How best to teach diversity
BY ROBIN L. GARRELL
On March 13, UCLA was honored to have Professor Derek Bok, former
president of Harvard University, present the Allan Murray Cartter
Lecture, “The New Agenda for Undergraduate Education.”
Never an apologist for the status quo, Bok challenged us to rethink
the goals of undergraduate education, and how we want students to
develop. He asked: Do we aim to create an educated citizenry and
instill values such as tolerance? And if so, how can we achieve
such goals?
These fundamental questions underlie today’s debate about
what has come to be called the “diversity requirement.”
At all the other UC campuses, undergraduates are required to take
at least one course from a prescribed list. Although UCLA is the
only UC campus without an explicit diversity requirement, we have
not neglected diversity issues in our curriculum.
We recognize that in a pluralistic society, it is important for
undergraduates to study multicultural interactions and to develop
analytical skills for understanding complex issues. In the early
1990s, rather than adding a separate diversity requirement, our
faculty chose to develop approaches to diversity in courses across
the disciplines. In a 2002 reform to general education (GE), we
gave special emphasis to diversity, considering whether courses
addressed multicultural issues in central and substantial ways.

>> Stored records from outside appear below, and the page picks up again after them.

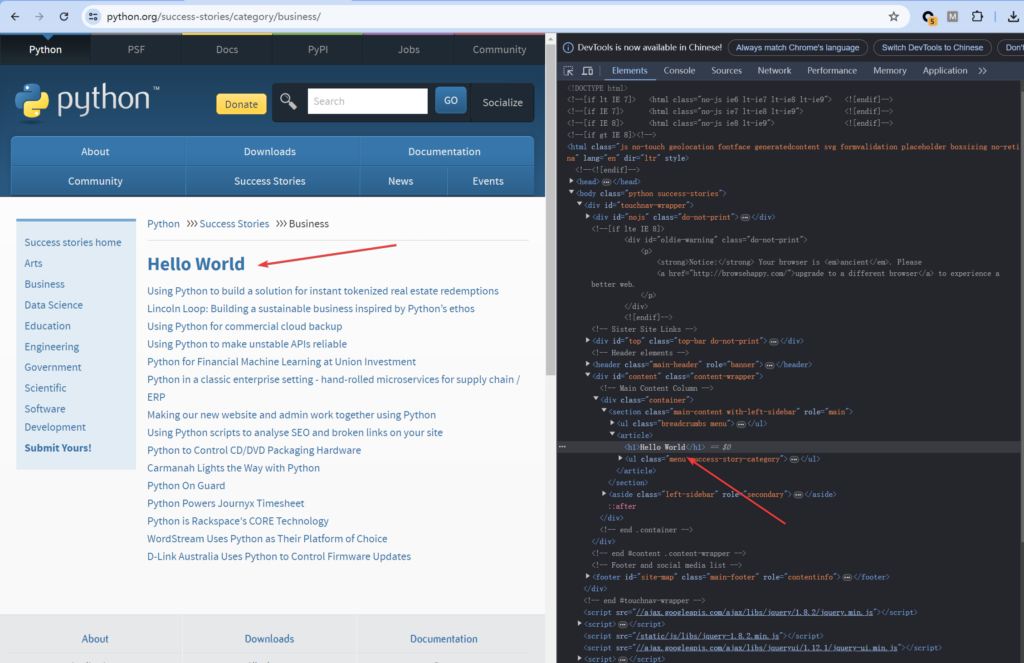This screenshot has width=1024, height=663.
Task: Open 'Using Python for commercial cloud backup' link
Action: (x=244, y=326)
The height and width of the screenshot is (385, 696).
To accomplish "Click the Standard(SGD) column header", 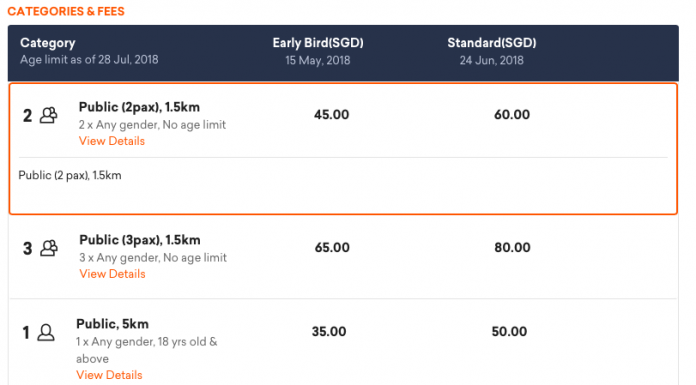I will coord(492,43).
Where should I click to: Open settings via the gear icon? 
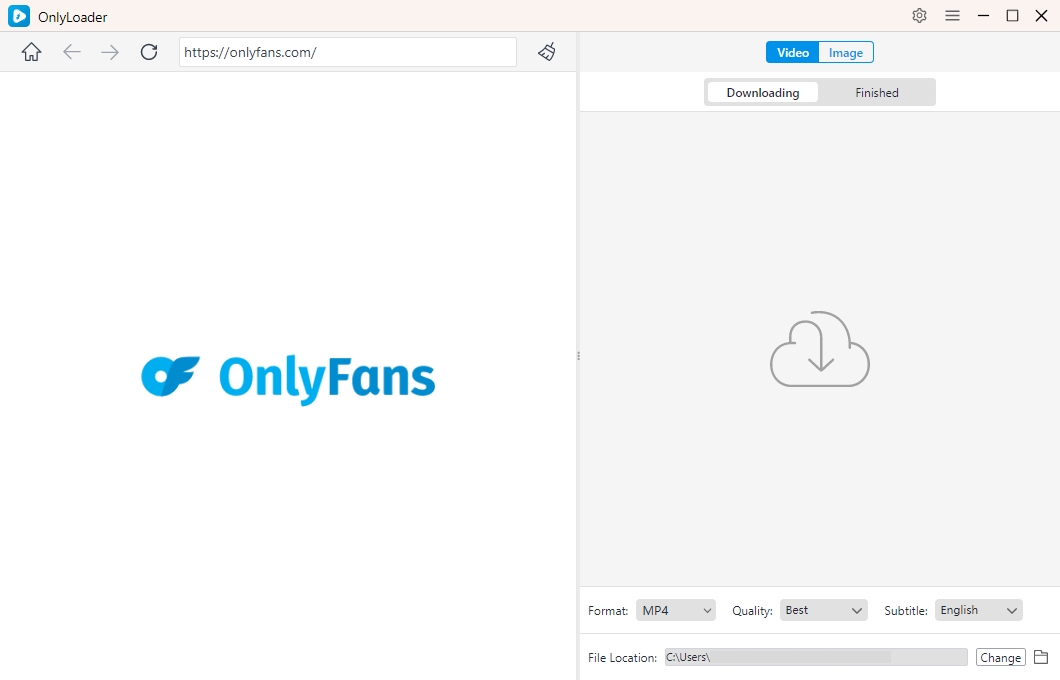(x=919, y=16)
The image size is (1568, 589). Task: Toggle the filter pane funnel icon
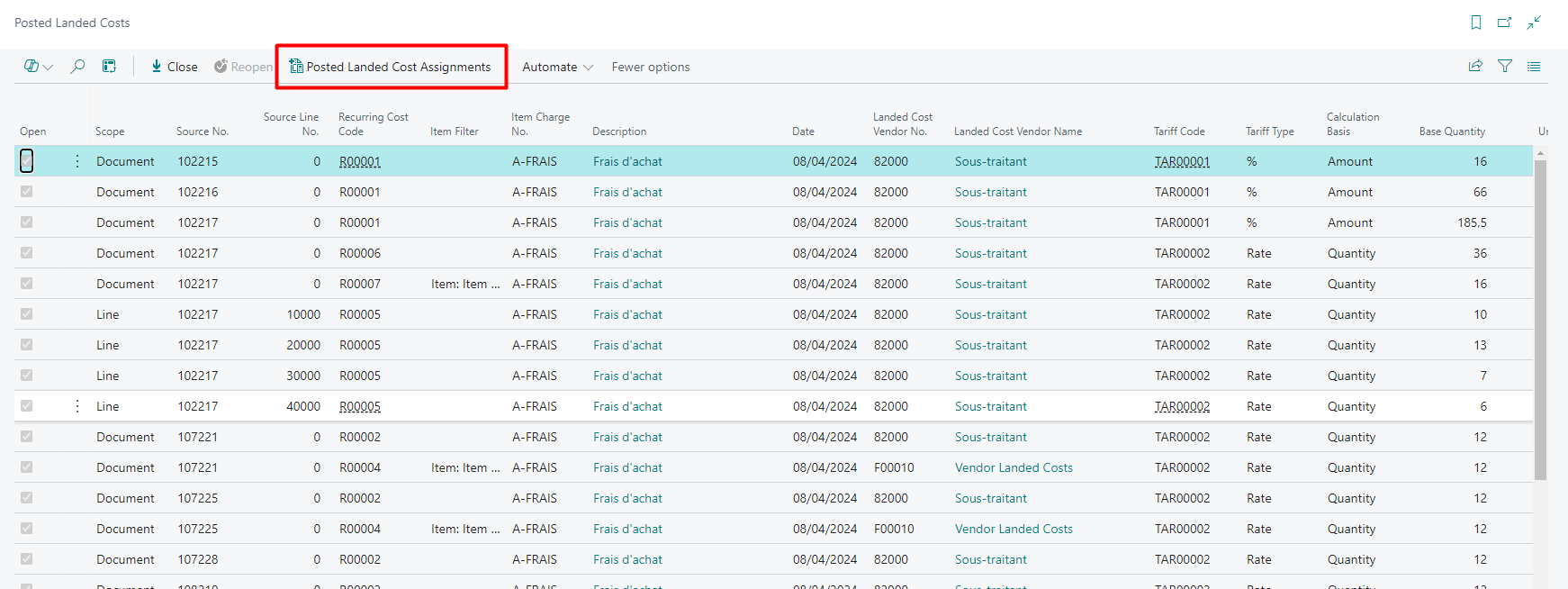1505,66
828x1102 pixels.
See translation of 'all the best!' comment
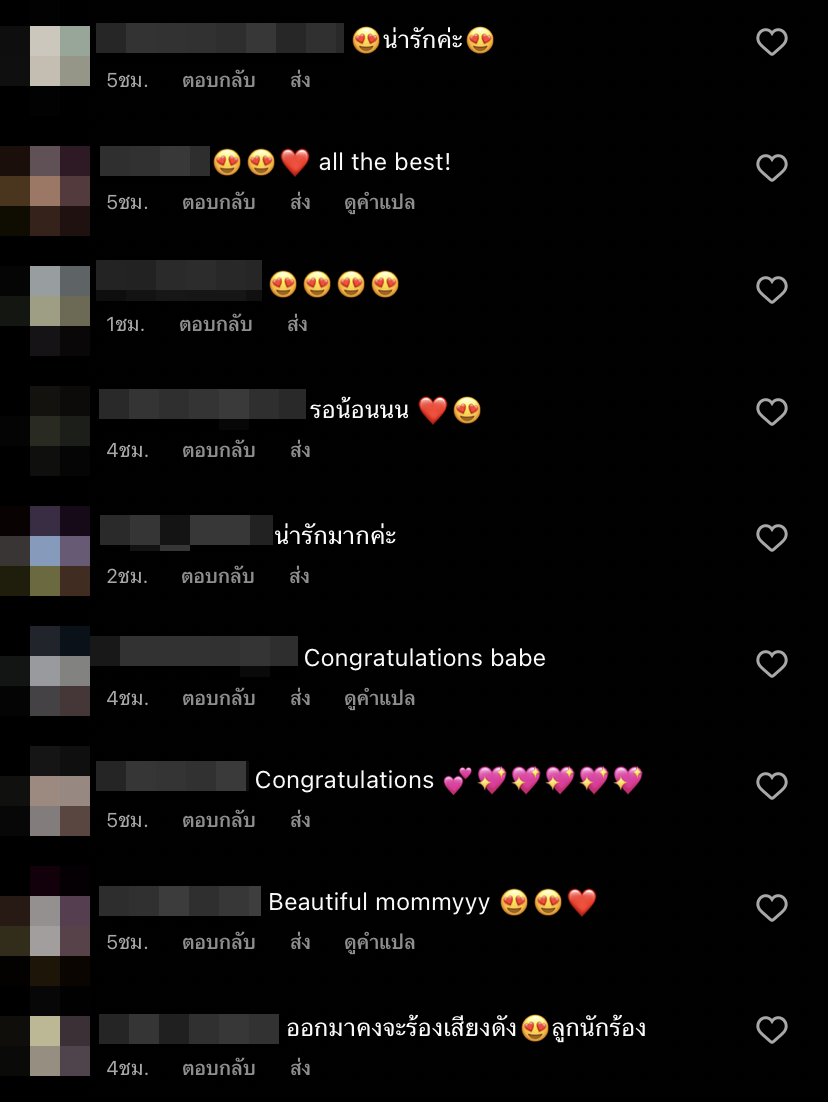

A large proportion of the GE courses in the Society and Culture
and the Arts and Humanities foundation areas do so.
Some members of our campus community have nevertheless pressed
for an explicit diversity course requirement. In the past year,
the Faculty Executive Committees of the College, the School of Theater,
Film, and Television and the School of the Arts and Architecture
have voiced support for a proposal from the Undergraduate Council
requiring a single lower-division course that would simultaneously
satisfy existing GE course requirements.
The faculty must approve changes in requirements for undergraduate
degrees before they can go into effect. A joint faculty-student
workgroup is now formulating the criteria that will be used to determine
which courses could satisfy the diversity requirement and is developing
a preliminary list of such courses. The GE governance committee
endorsed the idea that “diversity” includes such characteristics
as race, ethnicity, gender, socioeconomic background, religion,
sexual orientation and age. It encompasses historical as well as
contemporary perspectives, and global as well as American contexts.
Faculty will have the opportunity to review the proposed regulation
change and vote on it as early as fall 2004. If approved, the diversity
requirement would go into effect for freshmen entering UCLA in the
fall of 2005.
Which brings us back to Bok’s questions. Diversity in every
sense — racial, ethnic, gender, cultural, political —
is central to the UCLA experience. Indeed, diversity is one of our
strengths. We have publicly committed to achieving a diverse faculty
and student body, and to creating an environment that nurtures understanding,
empathy and open-mindedness.
The current debate is really about how best to teach the value
of mutual understanding and the societal consequences of intolerance.
Our faculty will soon decide whether adding a diversity requirement
is the best way we can envision achieving these goals in undergraduate
education at UCLA.
Garrell is associate professor of chemistry and biochemistry
and chair of the Faculty Executive Committee of the College.